В кармане пиджака у Ивана тоже лежал пистолет; прилежно занимаясь в стрелковом кружке, Иван даже получил незадолго до начала войны поощрение. Сейчас ему потребовались две-три секунды, чтобы выхватить из кармана пистолет и выстрелить не целясь; с такого расстояния он не мог промахнуться.
Выстрела Иван почему-то не слышал. Здоровенный детина споткнулся, ойкнул и рухнул в пыль. И тотчас на его месте встал другой, серый от пыли, растрепанный, без фуражки: он неторопливо, будто ленясь или важничая, подымал автомат. Выстрел — и этот, серый, тоже свалился на булыжник. А потом Иван почувствовал, как в грудь его наискось, от ключицы до сердца, полосой ворвался огонь. Автоматная очередь была очень длинной, и еще до того, как она смолкла, Иван Махортов был мертв.
Обстоятельства смерти Ивана Махортова (которому ныне на месте его гибели земляки воздвигли памятник) я узнал значительно позже, в сентябре 1943 года, когда мне выпало на долю входить в израненный Мариуполь в день его освобождения. Тогда же я пошел на розыски Макара или хотя бы весточки о нем.
Тот, кому доводилось пытливо, настойчиво идти по следам героя, знает, что даже самые старательные расспросы и самые тщательные розыски далеко не сразу восстанавливают цепь событий в их временной последовательности. Отдельные свидетельства, эпизоды, факты похожи на разрозненные кадры фильма: их следует терпеливо монтировать на «ленте» времени, бережно накапливая подробности, чтобы воссоздать картину.
В тот день, расставшись с Иваном Махортовым, Макар достоял свою вахту и выдал плавку. Раскаты артиллерийских залпов приближались. В гулком пролете мартеновского, под его железными перекрытиями беспокойно перекатывалось эхо. Вдоль железнодорожной линии, мимо неподвижных кранов мимо оставленных печей молча, печально проходили рабочие той последней, тревожной смены.
Ушел и Макар. Позже его видели у главных ворот, на сквере. Опустив голову, он долго стоял у заводской стены. Пыль поднималась над поселком, как дым пожара. Молчаливые, сосредоточенные солдаты шагали сквозь эти зыбкие облака пыли и взвихренную листву. Они готовились к бою на очередном указанном им рубеже.
Макар внимательно приглядывался к солдатам в их облике, в спокойной готовности сражаться он улавливал отрешенность от обычных житейских дел. Неизъяснимо, но определенно судьба поднимала солдата в час перед сражением над суетой повседневных забот: он вел свой тяжелый труд на грани жизни и смерти.
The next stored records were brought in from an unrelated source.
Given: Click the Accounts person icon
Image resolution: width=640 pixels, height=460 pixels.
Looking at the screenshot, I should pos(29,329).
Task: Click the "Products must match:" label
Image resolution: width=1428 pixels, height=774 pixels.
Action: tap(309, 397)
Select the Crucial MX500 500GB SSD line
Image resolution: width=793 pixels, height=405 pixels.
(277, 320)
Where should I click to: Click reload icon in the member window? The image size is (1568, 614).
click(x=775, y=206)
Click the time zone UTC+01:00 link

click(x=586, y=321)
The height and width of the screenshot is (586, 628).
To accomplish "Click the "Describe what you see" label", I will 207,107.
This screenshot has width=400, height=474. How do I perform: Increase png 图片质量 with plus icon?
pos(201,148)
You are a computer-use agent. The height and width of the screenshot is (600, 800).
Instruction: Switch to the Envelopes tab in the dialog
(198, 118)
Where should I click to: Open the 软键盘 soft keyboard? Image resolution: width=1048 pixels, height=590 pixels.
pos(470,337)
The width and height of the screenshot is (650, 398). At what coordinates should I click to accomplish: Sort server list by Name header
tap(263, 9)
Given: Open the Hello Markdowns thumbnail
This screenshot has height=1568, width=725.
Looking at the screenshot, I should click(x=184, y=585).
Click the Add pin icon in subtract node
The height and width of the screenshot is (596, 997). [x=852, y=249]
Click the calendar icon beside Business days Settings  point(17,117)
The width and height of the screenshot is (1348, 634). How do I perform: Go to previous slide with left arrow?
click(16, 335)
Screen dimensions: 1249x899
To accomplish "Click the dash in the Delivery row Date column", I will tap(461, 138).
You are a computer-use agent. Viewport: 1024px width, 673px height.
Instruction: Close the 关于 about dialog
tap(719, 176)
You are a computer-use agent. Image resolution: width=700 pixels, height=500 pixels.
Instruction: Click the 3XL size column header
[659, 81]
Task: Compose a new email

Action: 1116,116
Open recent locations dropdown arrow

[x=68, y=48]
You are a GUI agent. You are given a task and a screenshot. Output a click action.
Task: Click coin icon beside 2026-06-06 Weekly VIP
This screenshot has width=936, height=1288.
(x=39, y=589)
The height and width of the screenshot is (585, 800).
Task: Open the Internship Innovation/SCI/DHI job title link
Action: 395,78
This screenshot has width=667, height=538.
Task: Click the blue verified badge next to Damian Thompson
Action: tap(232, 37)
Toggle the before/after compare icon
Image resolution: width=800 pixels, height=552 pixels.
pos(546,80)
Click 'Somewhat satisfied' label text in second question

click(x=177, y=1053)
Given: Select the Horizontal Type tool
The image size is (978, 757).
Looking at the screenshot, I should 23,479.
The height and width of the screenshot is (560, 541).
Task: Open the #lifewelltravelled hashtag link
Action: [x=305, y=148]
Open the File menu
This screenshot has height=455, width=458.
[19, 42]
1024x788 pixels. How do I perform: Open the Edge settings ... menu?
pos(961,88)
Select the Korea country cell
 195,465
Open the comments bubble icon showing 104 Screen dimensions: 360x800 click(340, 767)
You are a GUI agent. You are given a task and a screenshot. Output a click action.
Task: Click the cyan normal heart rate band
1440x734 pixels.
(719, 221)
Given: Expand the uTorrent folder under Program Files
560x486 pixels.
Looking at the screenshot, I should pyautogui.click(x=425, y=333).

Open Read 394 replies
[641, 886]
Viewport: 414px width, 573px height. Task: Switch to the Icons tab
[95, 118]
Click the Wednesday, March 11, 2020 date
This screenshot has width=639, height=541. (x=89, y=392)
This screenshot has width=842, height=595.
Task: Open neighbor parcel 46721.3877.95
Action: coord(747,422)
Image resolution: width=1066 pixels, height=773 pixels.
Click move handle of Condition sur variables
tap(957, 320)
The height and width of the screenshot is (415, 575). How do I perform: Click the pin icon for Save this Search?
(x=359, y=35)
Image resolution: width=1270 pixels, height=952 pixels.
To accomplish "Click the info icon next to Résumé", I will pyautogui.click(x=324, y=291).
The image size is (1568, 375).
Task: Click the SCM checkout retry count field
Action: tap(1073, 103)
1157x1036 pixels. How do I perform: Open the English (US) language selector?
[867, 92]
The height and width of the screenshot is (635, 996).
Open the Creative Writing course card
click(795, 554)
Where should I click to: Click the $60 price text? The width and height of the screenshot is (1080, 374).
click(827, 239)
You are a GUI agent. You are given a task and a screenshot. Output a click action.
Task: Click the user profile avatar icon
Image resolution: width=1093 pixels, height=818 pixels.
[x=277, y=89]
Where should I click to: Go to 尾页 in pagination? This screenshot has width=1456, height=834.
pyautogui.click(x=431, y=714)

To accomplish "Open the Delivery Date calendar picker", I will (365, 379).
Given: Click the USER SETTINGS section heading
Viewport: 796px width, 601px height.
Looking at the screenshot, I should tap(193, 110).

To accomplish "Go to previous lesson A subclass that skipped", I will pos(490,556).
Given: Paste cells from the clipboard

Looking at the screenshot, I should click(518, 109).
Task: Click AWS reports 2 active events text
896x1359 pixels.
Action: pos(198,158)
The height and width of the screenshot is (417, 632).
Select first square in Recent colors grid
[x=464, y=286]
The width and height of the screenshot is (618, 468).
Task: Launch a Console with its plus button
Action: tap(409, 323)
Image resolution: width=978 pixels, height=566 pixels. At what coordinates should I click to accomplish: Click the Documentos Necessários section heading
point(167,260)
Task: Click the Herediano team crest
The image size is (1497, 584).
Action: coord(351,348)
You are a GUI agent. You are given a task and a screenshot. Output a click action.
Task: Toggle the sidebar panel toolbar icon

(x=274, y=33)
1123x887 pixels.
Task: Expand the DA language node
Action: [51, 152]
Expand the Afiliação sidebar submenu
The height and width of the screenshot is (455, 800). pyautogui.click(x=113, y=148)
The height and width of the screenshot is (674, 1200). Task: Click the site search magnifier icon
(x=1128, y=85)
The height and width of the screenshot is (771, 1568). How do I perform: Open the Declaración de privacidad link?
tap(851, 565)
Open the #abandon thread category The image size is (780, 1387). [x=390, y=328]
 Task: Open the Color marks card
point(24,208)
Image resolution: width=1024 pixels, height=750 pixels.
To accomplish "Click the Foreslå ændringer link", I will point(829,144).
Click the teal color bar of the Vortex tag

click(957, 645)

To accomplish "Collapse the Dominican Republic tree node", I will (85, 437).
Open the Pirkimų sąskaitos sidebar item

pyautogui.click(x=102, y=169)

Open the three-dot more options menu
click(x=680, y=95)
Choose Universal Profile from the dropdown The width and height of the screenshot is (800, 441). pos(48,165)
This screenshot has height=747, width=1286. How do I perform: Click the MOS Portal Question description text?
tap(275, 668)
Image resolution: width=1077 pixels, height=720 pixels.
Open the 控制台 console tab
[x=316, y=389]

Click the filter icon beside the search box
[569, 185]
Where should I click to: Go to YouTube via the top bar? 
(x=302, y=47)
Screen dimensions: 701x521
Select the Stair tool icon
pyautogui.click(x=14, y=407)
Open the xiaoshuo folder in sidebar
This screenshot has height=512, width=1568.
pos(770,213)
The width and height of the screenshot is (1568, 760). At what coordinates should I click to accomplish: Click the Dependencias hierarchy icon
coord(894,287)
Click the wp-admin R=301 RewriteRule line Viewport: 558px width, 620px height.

На этой суровой грани Макар вдруг увидел и себя. До сих пор понятие «фронт» для него было вахтой у мартенов. Сталь, которую он создал, сметала фашистскую нечисть с лица земли у Львова, и на Днестре, у Севастополя, и Одессы, и на подступах к родному городу, к заводу. Но теперь и в прямом смысле слова родной город и родной завод становились передним краем, где предстояло сражаться и, возможно, умереть, как умирали тысячи безымянных воинов.
Здесь же, у заводских ворот, он подошел к молодому командиру, предъявил свою депутатскую книжку. Молодей командир, казалось, обрадовался:
— Сам товарищ Мазай? Ну, конечно, слышал! Я считаю делом для меня почетным — вручить вам, товарищ Мазай, оружие.
Мускулистый, крепкий, широкоплечий, с наганом на поясе и с парой гранат, Макар явился в рабочий боевой отряд, созданный старым мастером мартенов — Никитой Пузыревым.
Потомственный металлург, депутат Верховного Совета УССР, Пузырев отлично знал Макара и шумно обрадовался ему:
— Что ж, будем драться, дружище. Еще какие-то часы — и наша судьба решится. Прикажут в открытую сражаться — пойдем в открытую; переведут в подполье — тоже не сробеем. Вор — в нашем доме, и, значит, не нам его бояться: ему, окаянному, трепетать!
— Сказать откровенно тебе, Никита, — ответил ему Мазай, — с тобой, да еще при оружии, — не страшно.
Пузырев задумался, потом сказал серьезно:
— Значит, в народе недаром говорится: Макар разгоняет ночь?.. Лютая ночь приближается, и только бесстрашным развеять ее, разогнать.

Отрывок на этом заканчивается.